• _Your instructions_:
The answer is the number of lines in the data that contain the word "computer"; give it alone.

Saved data entries:
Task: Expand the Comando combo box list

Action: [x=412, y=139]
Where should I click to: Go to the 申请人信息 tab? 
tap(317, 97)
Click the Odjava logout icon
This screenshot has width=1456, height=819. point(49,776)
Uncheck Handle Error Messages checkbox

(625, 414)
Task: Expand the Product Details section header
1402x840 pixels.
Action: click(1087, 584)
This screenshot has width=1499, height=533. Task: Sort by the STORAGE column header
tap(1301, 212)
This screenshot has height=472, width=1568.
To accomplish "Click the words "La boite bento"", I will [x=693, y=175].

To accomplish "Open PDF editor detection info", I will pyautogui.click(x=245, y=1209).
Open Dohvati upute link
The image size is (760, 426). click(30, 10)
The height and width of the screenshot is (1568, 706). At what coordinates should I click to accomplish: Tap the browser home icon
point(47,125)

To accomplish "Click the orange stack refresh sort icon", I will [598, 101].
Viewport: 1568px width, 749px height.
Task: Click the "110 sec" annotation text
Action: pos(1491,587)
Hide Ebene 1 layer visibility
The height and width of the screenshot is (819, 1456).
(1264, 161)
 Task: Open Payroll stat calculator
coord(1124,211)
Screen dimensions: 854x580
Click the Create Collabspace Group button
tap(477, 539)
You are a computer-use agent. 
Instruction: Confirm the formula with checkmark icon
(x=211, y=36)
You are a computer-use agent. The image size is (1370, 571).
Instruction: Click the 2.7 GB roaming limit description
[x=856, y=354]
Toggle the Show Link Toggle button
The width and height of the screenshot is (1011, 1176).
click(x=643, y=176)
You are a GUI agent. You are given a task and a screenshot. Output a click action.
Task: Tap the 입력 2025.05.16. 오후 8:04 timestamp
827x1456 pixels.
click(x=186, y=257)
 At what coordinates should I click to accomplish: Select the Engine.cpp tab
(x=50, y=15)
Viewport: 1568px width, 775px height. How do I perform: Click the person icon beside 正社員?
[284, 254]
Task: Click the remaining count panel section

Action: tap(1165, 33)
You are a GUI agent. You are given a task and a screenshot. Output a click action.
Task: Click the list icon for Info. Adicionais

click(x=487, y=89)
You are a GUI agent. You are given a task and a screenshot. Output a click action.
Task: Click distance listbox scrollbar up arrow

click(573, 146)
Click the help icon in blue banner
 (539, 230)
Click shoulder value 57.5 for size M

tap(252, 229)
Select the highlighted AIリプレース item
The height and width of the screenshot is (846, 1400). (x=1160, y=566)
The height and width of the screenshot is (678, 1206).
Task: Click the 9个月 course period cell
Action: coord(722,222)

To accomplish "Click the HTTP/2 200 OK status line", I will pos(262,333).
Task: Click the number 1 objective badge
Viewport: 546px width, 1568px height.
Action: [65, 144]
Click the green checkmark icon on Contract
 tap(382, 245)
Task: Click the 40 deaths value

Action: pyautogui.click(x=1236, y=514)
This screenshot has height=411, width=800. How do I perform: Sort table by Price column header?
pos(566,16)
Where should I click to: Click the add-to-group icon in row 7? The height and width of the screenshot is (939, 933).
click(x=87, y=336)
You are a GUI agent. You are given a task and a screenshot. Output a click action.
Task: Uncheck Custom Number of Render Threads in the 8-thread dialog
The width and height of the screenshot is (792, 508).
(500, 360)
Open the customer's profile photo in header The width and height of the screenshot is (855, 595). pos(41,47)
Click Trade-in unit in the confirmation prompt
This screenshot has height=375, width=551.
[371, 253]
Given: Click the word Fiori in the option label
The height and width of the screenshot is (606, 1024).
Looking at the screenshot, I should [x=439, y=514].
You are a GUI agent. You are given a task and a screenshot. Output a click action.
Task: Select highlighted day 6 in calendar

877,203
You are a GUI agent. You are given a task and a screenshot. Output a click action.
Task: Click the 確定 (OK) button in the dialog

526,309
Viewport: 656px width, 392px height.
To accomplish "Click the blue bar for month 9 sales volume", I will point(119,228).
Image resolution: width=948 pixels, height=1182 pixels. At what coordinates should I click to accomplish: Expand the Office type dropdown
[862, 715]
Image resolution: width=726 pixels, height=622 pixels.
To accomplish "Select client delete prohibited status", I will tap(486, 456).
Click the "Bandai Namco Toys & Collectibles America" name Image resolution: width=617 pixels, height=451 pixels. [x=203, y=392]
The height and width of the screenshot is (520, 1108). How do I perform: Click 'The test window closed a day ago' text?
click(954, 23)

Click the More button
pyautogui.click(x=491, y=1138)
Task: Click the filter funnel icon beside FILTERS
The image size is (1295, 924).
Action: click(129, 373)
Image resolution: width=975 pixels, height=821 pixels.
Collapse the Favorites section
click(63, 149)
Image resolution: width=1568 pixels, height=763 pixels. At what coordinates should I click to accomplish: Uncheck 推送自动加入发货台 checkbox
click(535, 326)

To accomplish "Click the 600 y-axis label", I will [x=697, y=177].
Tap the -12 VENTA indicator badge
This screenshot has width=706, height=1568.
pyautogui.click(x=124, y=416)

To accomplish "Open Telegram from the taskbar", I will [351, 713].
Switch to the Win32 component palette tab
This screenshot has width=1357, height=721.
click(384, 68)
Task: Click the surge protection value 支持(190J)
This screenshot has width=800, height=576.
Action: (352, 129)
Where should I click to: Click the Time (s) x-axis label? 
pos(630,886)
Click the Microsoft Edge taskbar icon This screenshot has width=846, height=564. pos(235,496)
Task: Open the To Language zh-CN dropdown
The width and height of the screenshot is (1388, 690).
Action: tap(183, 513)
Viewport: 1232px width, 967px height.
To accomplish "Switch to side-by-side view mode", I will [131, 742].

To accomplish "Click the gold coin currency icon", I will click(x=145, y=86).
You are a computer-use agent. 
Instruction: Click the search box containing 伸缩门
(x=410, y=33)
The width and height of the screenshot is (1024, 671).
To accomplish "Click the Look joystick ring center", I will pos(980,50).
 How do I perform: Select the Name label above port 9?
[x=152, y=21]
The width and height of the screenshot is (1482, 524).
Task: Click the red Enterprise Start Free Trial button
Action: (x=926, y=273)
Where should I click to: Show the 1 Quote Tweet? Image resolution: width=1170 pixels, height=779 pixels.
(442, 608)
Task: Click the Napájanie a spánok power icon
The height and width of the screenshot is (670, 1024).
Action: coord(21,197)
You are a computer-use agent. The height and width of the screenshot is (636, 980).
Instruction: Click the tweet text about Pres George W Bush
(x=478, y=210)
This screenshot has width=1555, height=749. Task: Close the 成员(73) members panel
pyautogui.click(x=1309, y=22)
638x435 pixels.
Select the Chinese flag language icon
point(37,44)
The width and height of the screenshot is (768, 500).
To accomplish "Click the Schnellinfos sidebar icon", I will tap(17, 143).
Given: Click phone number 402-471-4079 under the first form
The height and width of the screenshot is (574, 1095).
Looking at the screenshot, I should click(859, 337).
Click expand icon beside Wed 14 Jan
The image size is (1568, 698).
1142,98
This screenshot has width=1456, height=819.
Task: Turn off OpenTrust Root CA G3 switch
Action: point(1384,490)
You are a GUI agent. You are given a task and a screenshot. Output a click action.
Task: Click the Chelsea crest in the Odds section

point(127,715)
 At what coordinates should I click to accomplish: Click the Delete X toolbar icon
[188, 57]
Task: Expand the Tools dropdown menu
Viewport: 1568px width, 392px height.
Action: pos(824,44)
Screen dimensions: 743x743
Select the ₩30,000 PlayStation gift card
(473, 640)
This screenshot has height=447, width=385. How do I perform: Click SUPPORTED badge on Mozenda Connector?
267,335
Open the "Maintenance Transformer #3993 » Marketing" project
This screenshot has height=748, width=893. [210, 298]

• _Exercise response_:
4